Do I tell her that it might only take hours? Do I pull David aside? If there's a cure, she has to get it before the damage is too great, before it starts to fry her brain – before it dumps so much dopamine into her that she stops being Karen Driver and becomes… something else.
Rebecca didn't know how to handle it. They were already doing all that they could, as fast as they could, and she didn't know enough about the T-Virus to assume anything. She also didn't want to see Karen any more terrified than she was already. The woman was doing her best to control it, but it was obvious that she was on the edge of a breakdown, from the desperation in her bloodred eyes to the growing tremor of her hands. And the Trisquads had almost certainly been injected with much larger amounts than Karen had been exposed to; maybe she had days…

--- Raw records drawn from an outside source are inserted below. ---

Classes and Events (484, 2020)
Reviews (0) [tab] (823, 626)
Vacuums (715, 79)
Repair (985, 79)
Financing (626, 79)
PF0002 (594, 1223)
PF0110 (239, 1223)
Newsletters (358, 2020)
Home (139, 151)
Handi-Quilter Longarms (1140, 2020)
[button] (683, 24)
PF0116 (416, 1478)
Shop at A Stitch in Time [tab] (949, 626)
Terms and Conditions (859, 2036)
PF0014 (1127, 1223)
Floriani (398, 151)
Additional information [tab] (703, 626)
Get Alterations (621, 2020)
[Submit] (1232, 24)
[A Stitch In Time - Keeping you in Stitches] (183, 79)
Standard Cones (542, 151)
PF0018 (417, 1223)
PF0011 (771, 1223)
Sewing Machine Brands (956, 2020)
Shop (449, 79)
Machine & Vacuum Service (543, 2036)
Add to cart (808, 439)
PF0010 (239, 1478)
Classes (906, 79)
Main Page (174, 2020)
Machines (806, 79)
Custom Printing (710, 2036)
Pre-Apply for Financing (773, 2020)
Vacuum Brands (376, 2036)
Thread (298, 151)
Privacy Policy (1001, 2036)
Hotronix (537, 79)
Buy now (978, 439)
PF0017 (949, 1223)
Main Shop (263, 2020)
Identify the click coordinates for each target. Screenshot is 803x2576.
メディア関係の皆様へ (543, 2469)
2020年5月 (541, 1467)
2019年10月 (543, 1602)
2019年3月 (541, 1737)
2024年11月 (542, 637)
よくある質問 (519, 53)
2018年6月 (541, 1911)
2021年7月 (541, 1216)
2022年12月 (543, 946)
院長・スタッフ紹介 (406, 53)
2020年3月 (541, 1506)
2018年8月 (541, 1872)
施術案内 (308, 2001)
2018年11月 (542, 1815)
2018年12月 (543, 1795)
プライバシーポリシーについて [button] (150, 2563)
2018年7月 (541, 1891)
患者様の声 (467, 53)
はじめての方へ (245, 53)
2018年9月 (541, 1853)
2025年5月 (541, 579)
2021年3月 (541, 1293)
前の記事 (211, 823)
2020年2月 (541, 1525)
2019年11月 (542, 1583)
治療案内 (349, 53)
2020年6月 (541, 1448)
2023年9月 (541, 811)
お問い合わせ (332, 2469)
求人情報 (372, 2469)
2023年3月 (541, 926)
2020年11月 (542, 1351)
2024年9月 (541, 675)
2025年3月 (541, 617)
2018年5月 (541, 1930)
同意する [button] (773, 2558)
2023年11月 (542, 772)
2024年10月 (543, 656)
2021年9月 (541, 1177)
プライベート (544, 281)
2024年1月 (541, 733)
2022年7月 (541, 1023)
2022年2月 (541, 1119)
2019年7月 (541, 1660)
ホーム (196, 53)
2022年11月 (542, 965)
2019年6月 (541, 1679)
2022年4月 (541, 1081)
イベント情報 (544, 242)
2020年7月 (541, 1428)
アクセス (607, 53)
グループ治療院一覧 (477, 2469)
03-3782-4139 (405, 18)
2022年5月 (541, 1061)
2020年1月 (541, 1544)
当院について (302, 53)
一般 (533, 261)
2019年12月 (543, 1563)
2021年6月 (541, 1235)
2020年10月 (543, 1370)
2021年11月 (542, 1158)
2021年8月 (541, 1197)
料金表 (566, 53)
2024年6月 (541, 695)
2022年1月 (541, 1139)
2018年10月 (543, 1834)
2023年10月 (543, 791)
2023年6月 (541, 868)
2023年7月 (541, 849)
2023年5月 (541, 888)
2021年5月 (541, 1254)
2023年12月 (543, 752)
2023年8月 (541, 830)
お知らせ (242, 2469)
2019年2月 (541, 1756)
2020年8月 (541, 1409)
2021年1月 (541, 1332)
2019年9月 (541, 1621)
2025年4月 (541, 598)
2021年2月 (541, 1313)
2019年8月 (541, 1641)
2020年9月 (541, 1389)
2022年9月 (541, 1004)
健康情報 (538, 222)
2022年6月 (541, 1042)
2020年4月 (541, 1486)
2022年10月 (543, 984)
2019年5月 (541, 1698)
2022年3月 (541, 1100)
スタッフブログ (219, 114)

…first symptoms in less than an hour?Don't kid yourself. You have to tell her, to warn her and everyone else of what could happen. Soon.
She pushed the thought aside almost frantically, looking around at the room they'd entered. It was smaller than the test chambers they'd come across, and emptier. There was a long meeting table pushed to the back, a half dozen chairs behind it. In the front of the room was a small shelf coming off the wall, only a few feet long and a foot deep. There were three large buttons on the flat surface, red, green, and blue. The wall behind the shelf was tiled in large, smooth gray tiles made from some kind of industrial plastic. "That's it," Steve said. "Blue to access." With barely a second's hesitation, David walked to the counter and pushed the blue button. A woman's voice spoke coolly from a hidden speaker above, startling them. It was a recording, the bland tone eerily reminding Rebecca of the final moments at the Spencer estate, the triggering system tape.